The disadvantage of a CMA is that while most agents would offer to do them for free, they’d be doing so with the hope that you would sell your property through them, so the price might be a bit pumped up to give a good impression.
- Hire Appraisal Services
Finally, if you’re serious about planning to list and sell your property, you should consider hiring professional appraisal services. The estimates that property appraisal firms come up with tend to be the best and most accurate figures because of the methods that they use. Here are some of the appraisal methods used for real estate valuation:
- Sales Comparison Approach – This approach uses the prices of the most recent sales of comparable properties in your area.

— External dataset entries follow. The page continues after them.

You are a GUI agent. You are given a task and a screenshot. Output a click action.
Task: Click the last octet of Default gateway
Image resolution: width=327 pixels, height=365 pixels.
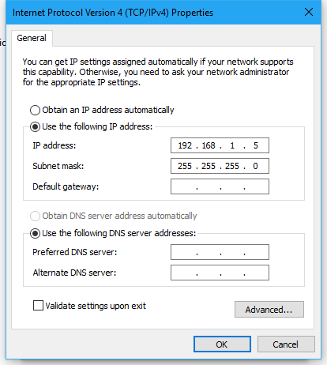pyautogui.click(x=256, y=186)
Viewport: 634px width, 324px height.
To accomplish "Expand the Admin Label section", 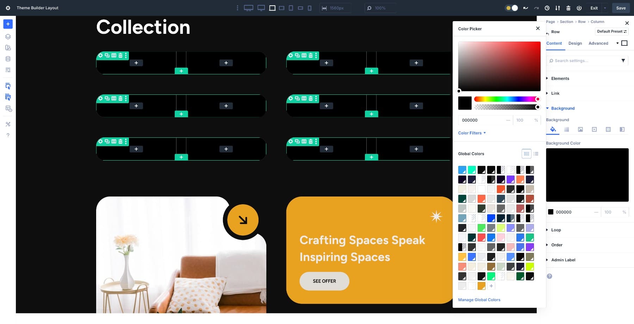I will pyautogui.click(x=563, y=260).
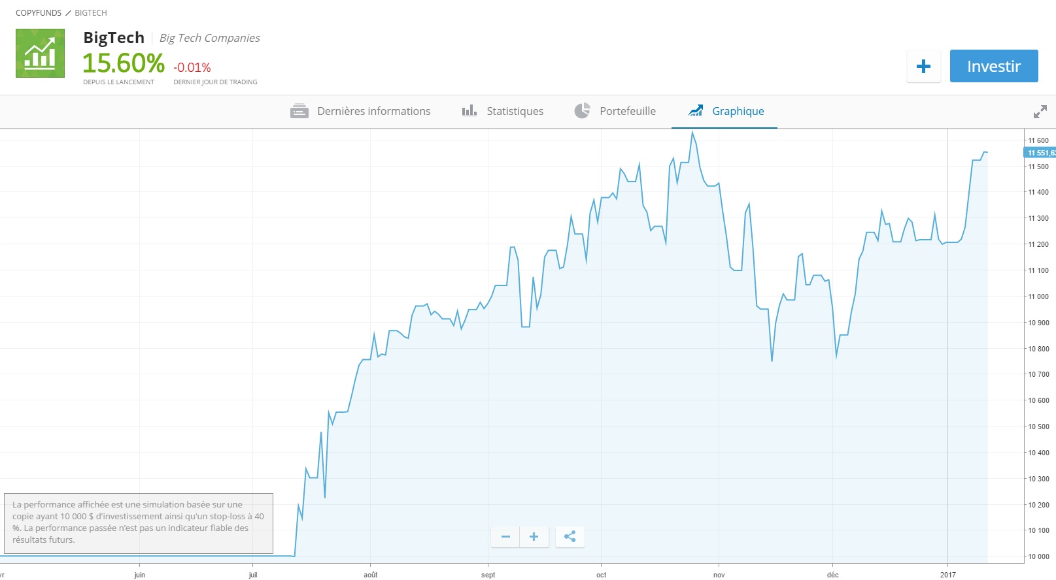
Task: Click the simulation disclaimer notice box
Action: (138, 523)
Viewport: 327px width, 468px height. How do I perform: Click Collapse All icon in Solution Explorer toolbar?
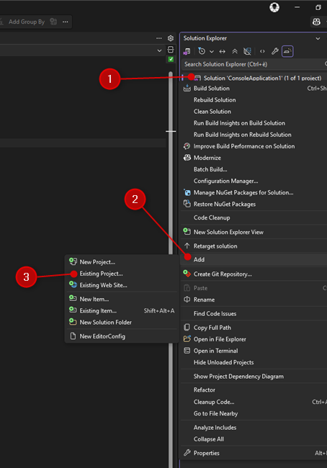pos(235,51)
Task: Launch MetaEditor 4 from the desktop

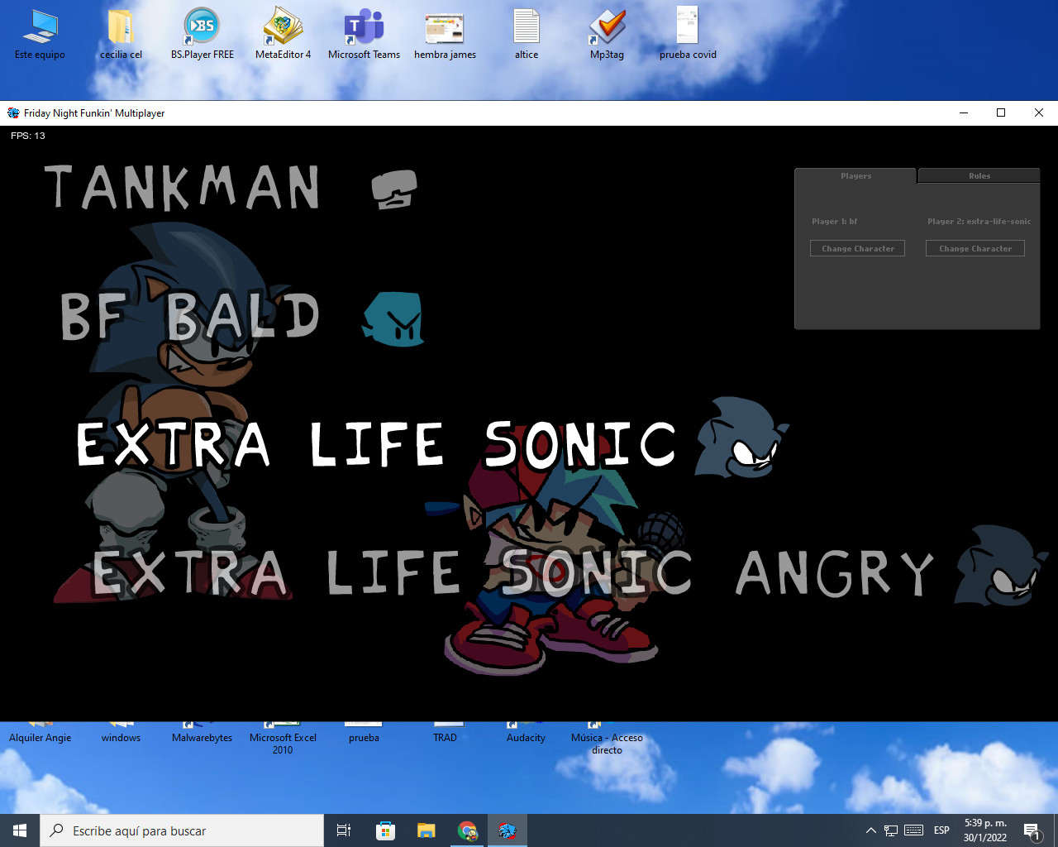Action: [x=283, y=25]
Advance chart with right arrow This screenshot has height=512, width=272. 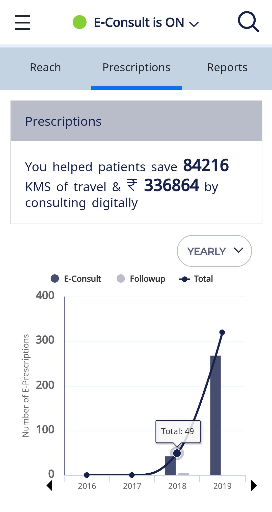click(x=254, y=485)
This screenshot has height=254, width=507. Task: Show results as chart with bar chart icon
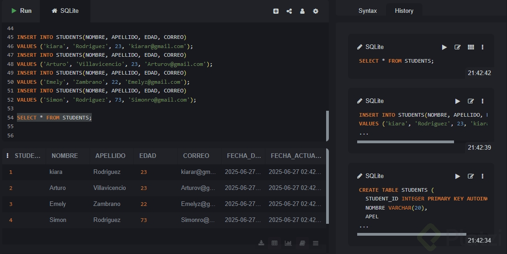[288, 243]
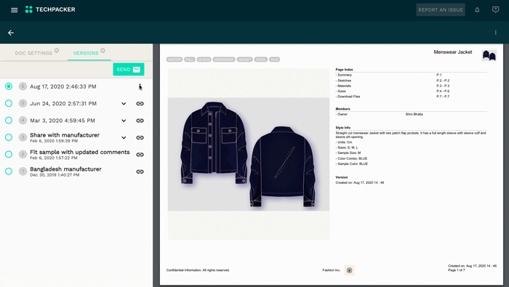Copy link for Bangladesh manufacturer version
509x287 pixels.
[140, 171]
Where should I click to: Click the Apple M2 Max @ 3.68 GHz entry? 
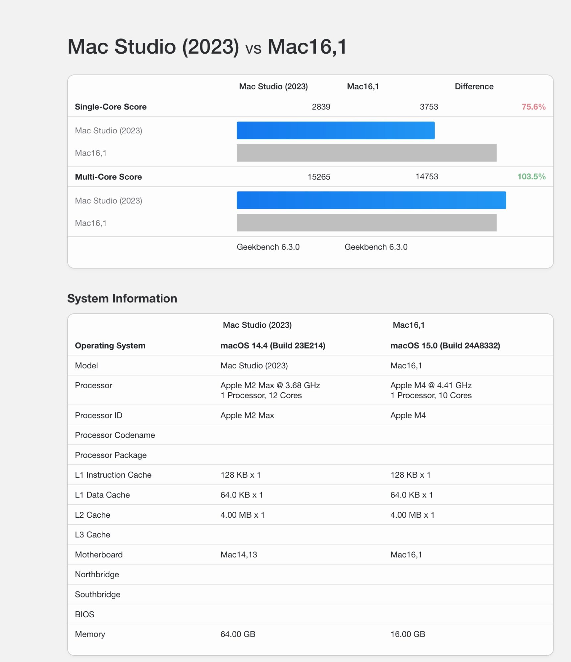click(270, 385)
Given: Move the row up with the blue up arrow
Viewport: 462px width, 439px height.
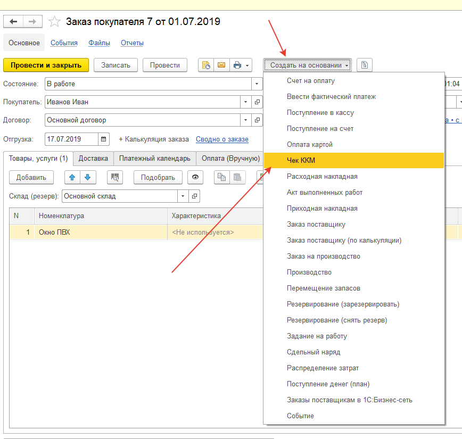Looking at the screenshot, I should [72, 177].
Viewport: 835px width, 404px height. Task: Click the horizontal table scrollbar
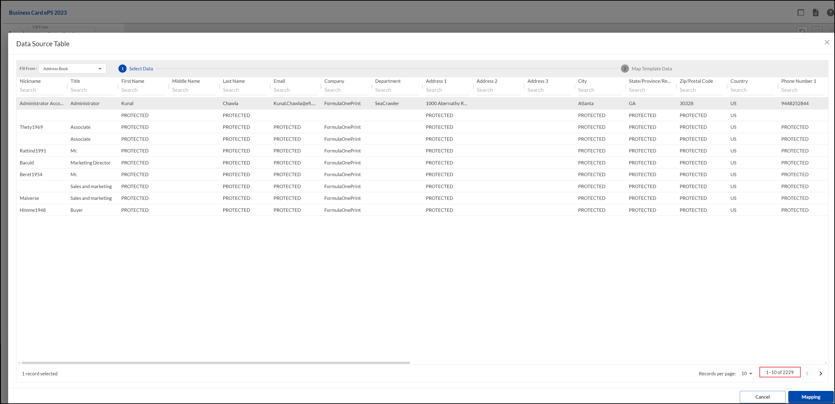coord(216,363)
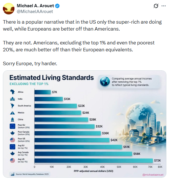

- Cost Approach – This approach is used in the sale of properties that don’t regularly yield income such as school buildings, churches, etc. If the buyer is going to demolish the existing structure on the land, the depreciated value of the existing structure will be deducted from the estimated cost of building a new structure
- Income Capitalization Approach – This approach is used for residential properties which yield rental incomes or for office and commercial buildings that yield regular incomes.
Estimate Using All The Known Methods
To come up with the best or most accurate estimate for your property, you should gather all the estimates, valuations, and appraisals that you can get from all possible sources. This would give you a better picture of how much your property is worth. To get the best estimate, you should consider all these valuations and come up with a weighted average. But if you can afford to hire professional appraisal services, their estimates are the likely basis of any near future sale.